▶ **Fragmento del documento**:
┄┄┄┄┄┄┄┄┄┄

4 de noviembre: san Carlos Borromeo, el obispo enchufado al que dispararon por la espalda
Sobrino del Papa, en lugar de llevar una vida regalada, el obispo de Milán abanderó las reformas de Trento en Italia. Sobre todo, rediseñó el ministerio y la formación de los sacerdotes de un modo que subsiste hasta hoy
Hubo un tiempo en la Iglesia en el que si tenías un buen enchufe podías llegar muy lejos. El que tenía Carlos Borromeo era insuperable: era el sobrino del mismísimo Papa Pío IV. Pero, lejos de vivir de las rentas, eso le dio la posibilidad de prestar un servicio a la Iglesia que dura incluso hasta nuestros días. Borromeo nació el 2 de octubre de 1538 en Arona (Italia), en el seno de una familia rica y noble. A los 8 años de edad recibió la tonsura clerical. A los 12, se le otorgó el título de comendador de una abadía benedictina que le reportaba una renta anual considerable, que él utilizaba para hacer caridad con los pobres.
La temprana muerte de un hermano le alejó de las diversiones de los jóvenes de su tiempo y de su posición. A partir de entonces se condujo por una senda más reflexiva, en línea con los estudios humanistas que había recibido. Esta vida tranquila fue zarandeada en 1559, cuando su tío Gian Angelo Medici di Marignano fue elegido Papa con el nombre de Pío IV. Una de las primeras decisiones que tomó fue la de llamar a su lado a su sobrino para ayudarlo en su labor, en un caso claro de nepotismo —del italiano nepote: sobrino o nieto, según el contexto—.

┄┄┄┄┄┄┄┄┄┄

(Registros de una colección de datos)
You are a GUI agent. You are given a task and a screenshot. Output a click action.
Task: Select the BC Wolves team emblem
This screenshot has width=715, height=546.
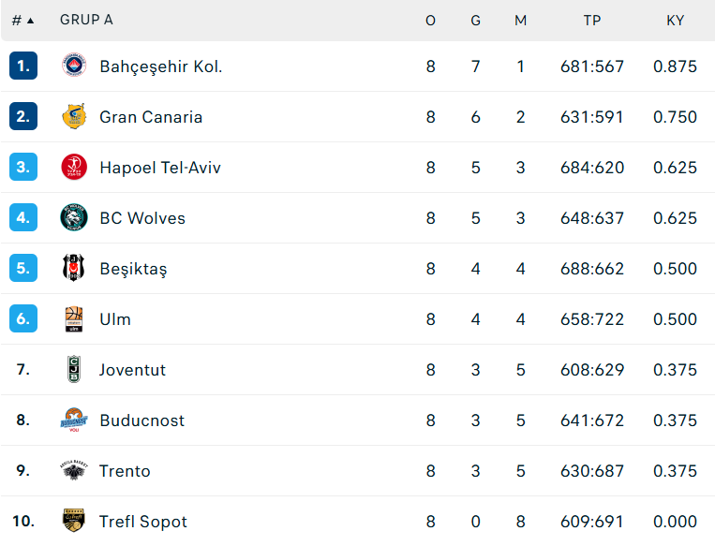point(74,217)
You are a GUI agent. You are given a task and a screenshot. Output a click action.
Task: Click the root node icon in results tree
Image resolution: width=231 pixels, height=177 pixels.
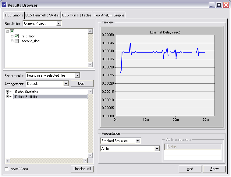coord(12,31)
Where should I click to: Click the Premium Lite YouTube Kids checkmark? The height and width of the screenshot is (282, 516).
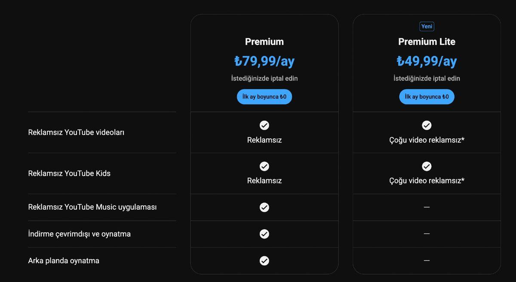click(x=427, y=166)
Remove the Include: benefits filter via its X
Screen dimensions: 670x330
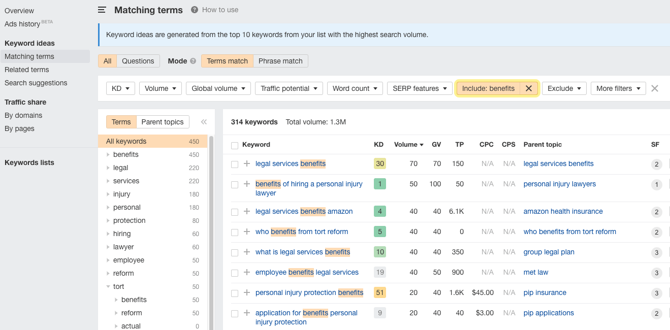tap(528, 88)
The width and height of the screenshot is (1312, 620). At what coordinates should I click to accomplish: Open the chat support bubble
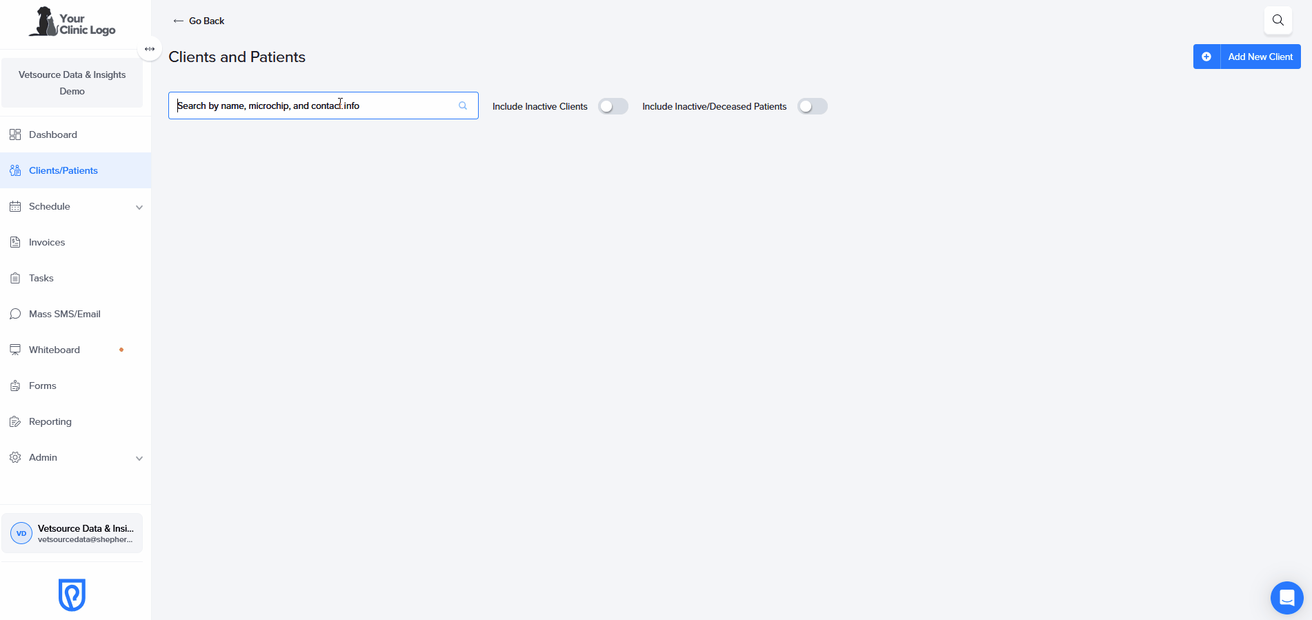[1286, 597]
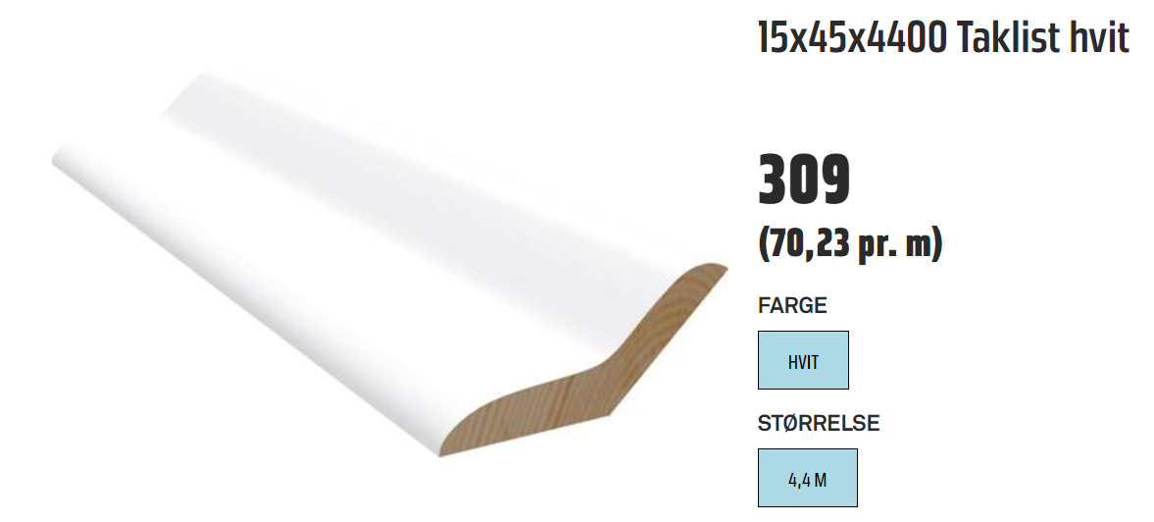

┄┄┄┄┄┄┄┄┄┄

▶ **Consigna**:
Responda estas preguntas con los datos del texto sobre san Carlos Borromeo:
(a) ¿En qué fecha y en qué lugar nació Carlos Borromeo?
(b) ¿A qué edad recibió la tonsura clerical?
(c) ¿En qué año fue elegido Papa su tío y qué nombre tomó?
Las filas forman un material independiente del texto sobre san Carlos Borromeo.

▶ **Respuesta**:
(a) Nació el 2 de octubre de 1538 en Arona (Italia).
(b) La recibió a los 8 años de edad.
(c) Fue elegido en 1559 y tomó el nombre de Pío IV.